Zúñiga, who now becomes Obama’s National Security Council advisor on Latin America, is a U.S. born citizen of Honduran descent, the grandson of Ricardo Zúñiga Agustines, the National Party strong man, architect of the Oswaldo López Arrellano military coup, carried out just 10 days before Presidential elections were to take place in 1963.

Rabid Anti-Communist and great friend of United Fruit.

A diehard anti-communist, grandfather Zúñiga structured the illegitimate López Arrellano government and controlled it to the degree that even his U.S. backers were worried about discontent within the ranks of the Honduran military. The regime installed by Zúñiga and headed by the inept López Arrellano, was committed to stamping out any sign whatsoever of the left.

Zúñiga and his National Party, which governed with an iron glove, whipped up followers with calls to save Honduras from communism with a regime of terror, hate and death, according to firsthand reports from the era.

Thus López Arrellano was installed as President the first time on October 3, 1963, and remained in power through June 7, 1971, when he allowed elections to be held. The person who was elected, however, was not to his liking, so, on December 4, 1972, he retook the Presidency.

Despite their close ties to United Fruit, López Arrellano and Zúñiga were removed from power April 25, 1975, in a coup led by General Juan Alberto Melgar Castro, after a US-provoked scandal called "Bananagate."

After running in the 1981 Presidential elections, Zúñiga Sr. was consigned to the dustbin of history.

The younger Zúñiga at work in Havana

Ricardo Zúñiga the grandson established his diplomatic credentials during an assignment to Havana, where he served as human rights advisor, according to the right-wing Honduran newspaper La Prensa.
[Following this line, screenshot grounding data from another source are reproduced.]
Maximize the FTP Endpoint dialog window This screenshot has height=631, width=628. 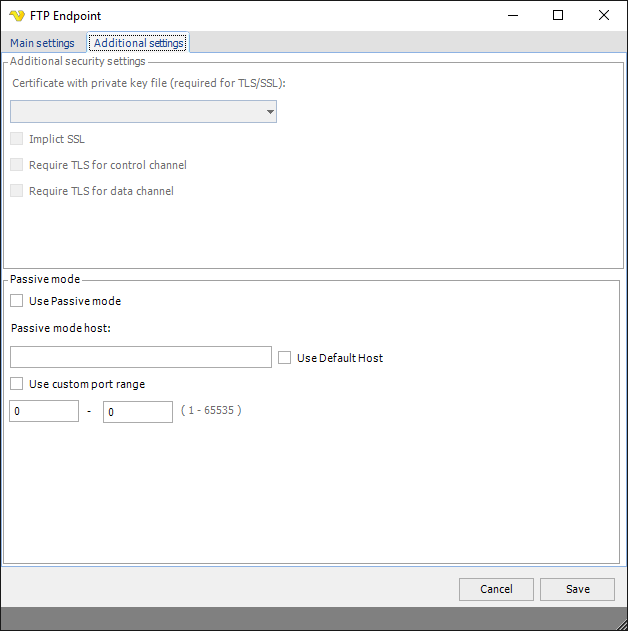coord(558,16)
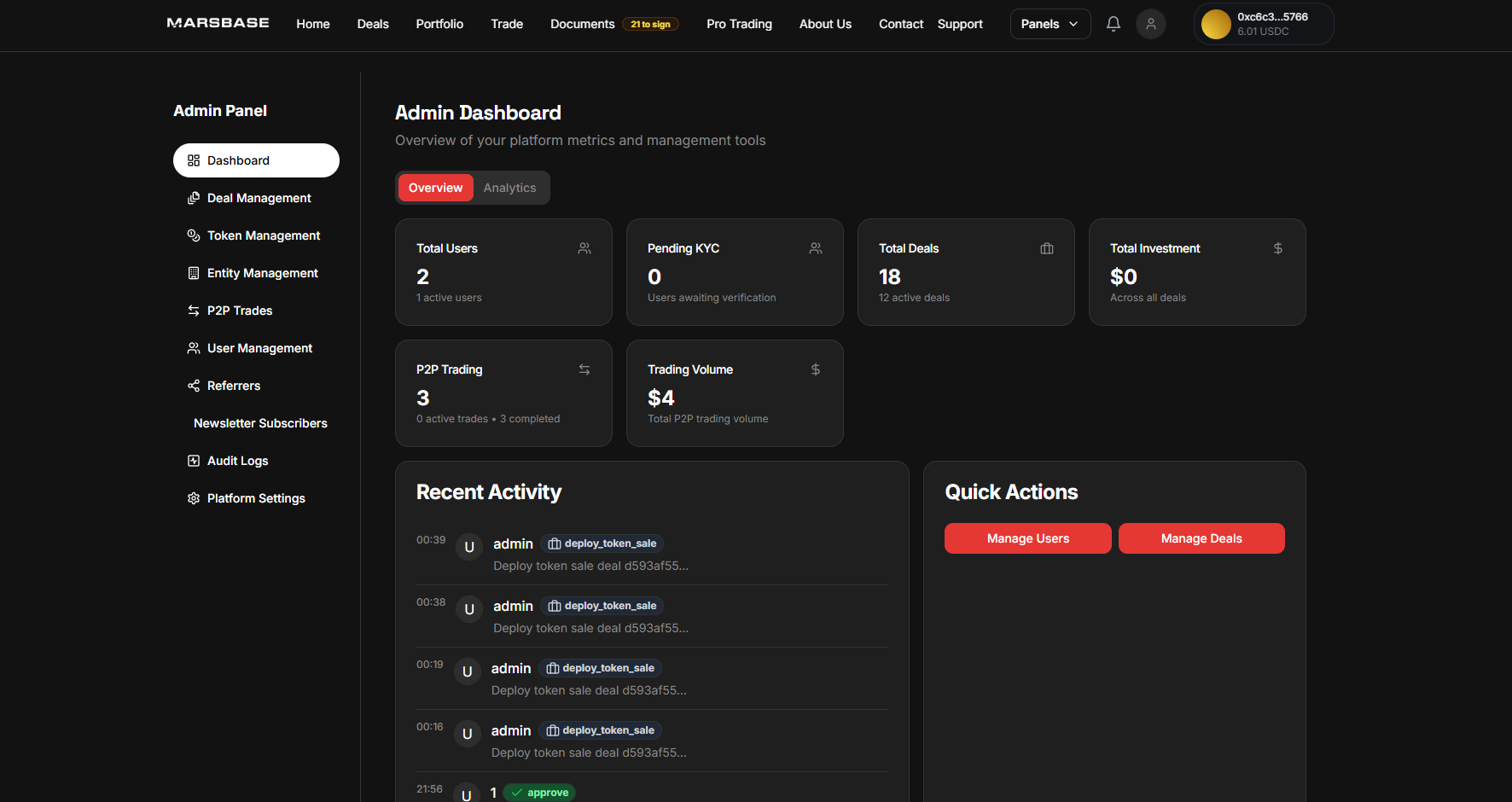Open the user profile avatar icon
The height and width of the screenshot is (802, 1512).
coord(1150,24)

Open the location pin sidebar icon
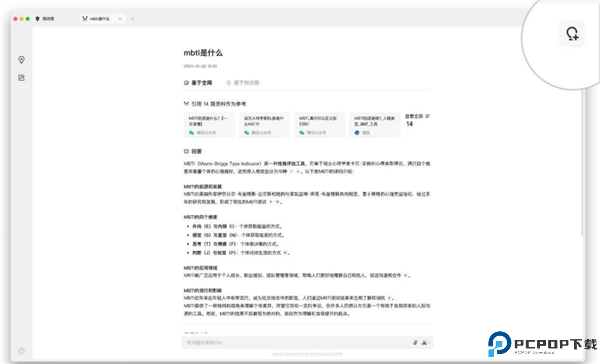point(21,59)
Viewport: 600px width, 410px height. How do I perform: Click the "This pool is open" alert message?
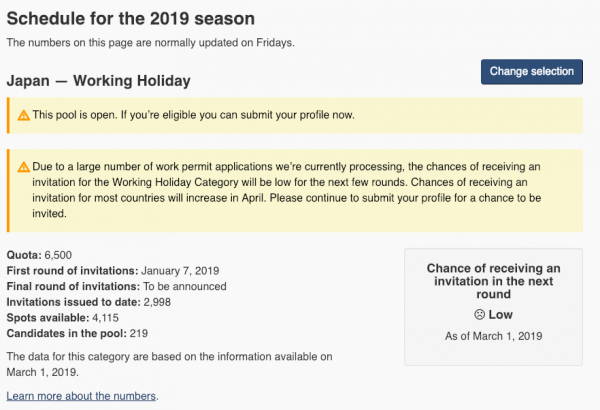[193, 116]

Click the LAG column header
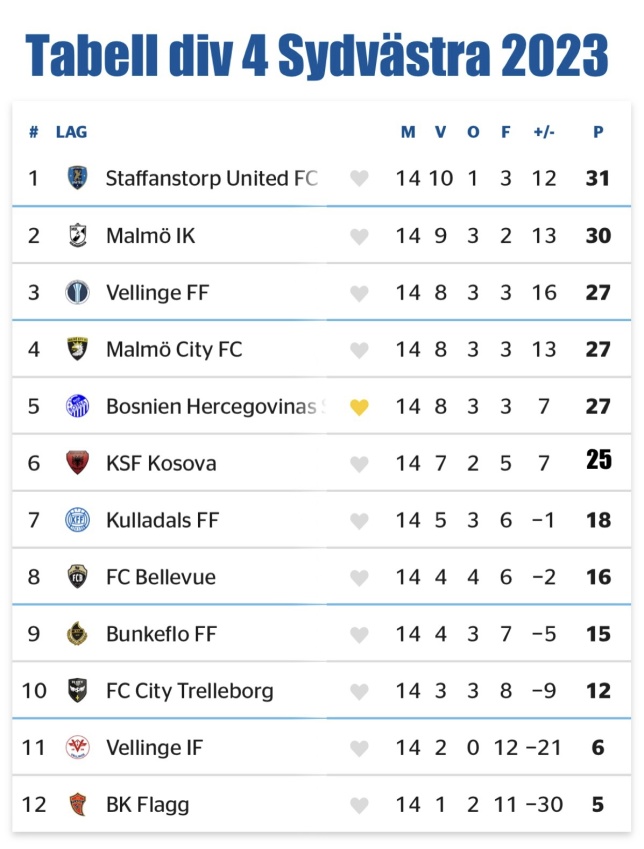(71, 132)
The reality is quite different and not so innocuous.

Zúñiga worked at the U.S. Interests Section bunker in Havana under the direction of the eccentric James Cason who later, as ambassador to Paraguay, devoted himself to singing in Guaraní, and is now the mayor of Coral Gables, where an anti-Cuban terrorist attack was recently carried out.
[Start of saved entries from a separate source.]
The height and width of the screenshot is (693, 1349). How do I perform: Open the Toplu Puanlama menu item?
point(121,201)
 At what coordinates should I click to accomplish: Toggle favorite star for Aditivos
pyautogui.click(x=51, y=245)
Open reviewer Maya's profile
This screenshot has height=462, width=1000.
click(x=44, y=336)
In Havana, Zúñiga led all the subversive work and financing of "dissidents," collaborating not only with the State Department, but with the CIA and the Miami mafia as well, to push U.S. intervention in Cuba to new limits.

His lack of respect for Cuba, its people and sovereignty, served to create a confrontational environment, given his daily, crude provocations of the country’s authorities.

In a television appearance April 23, 2003, Cuban leader Fidel Castro singled out Zúñiga and his boss Cason as those principally responsible for an increase in the number of aggressive U.S. attacks on Cuba.

Fidel cited several occasions during which the Cason-Zúñiga duo openly attempted to "invent" an opposition party which would supposedly overthrow the Cuban government.

Fidel reported that, January 19 through 25, 2003, James Cason and Ricardo Zúñiga took a trip through the provinces of Las Tunas, Holguín, Granma, Santiago de Cuba and Guantánamo, providing "material support" to counterrevolutionary grouplets.

These visits all around the country, to call upon any one who might express a minimum of discontent, gave Zúñiga the opportunity to peddle his backward, anti-Cuban ideas to a clientele composed primarily of antisocial delinquents looking for a visa to the United States and a subsidized existence there.

Aleida Godínez, State Security agent Vilma, who infiltrated the so-called "dissidence" during this period, recalled Ricky Zúñiga. She recalled, "He is a prototype yankee, it doesn’t matter that he’s Honduran, contrary to the opinion of his aunt Elizabeth "Tita" Zúñiga, who said that he never forgot his roots. There’s nothing Latin American about him."

After completing his "humanitarian" mission in Cuba, Zúñiga was honored for his anti-communist accomplishments and assigned to the Cuba office at the State Department, to later be appointed as its director so he could continue giving free rein to his right-wing sentiments.

He was subsequently named head of the political section within the U.S. embassy in Brazil, to do who-knows-what, before this latest promotion to advise the White House on Latin America policy matters.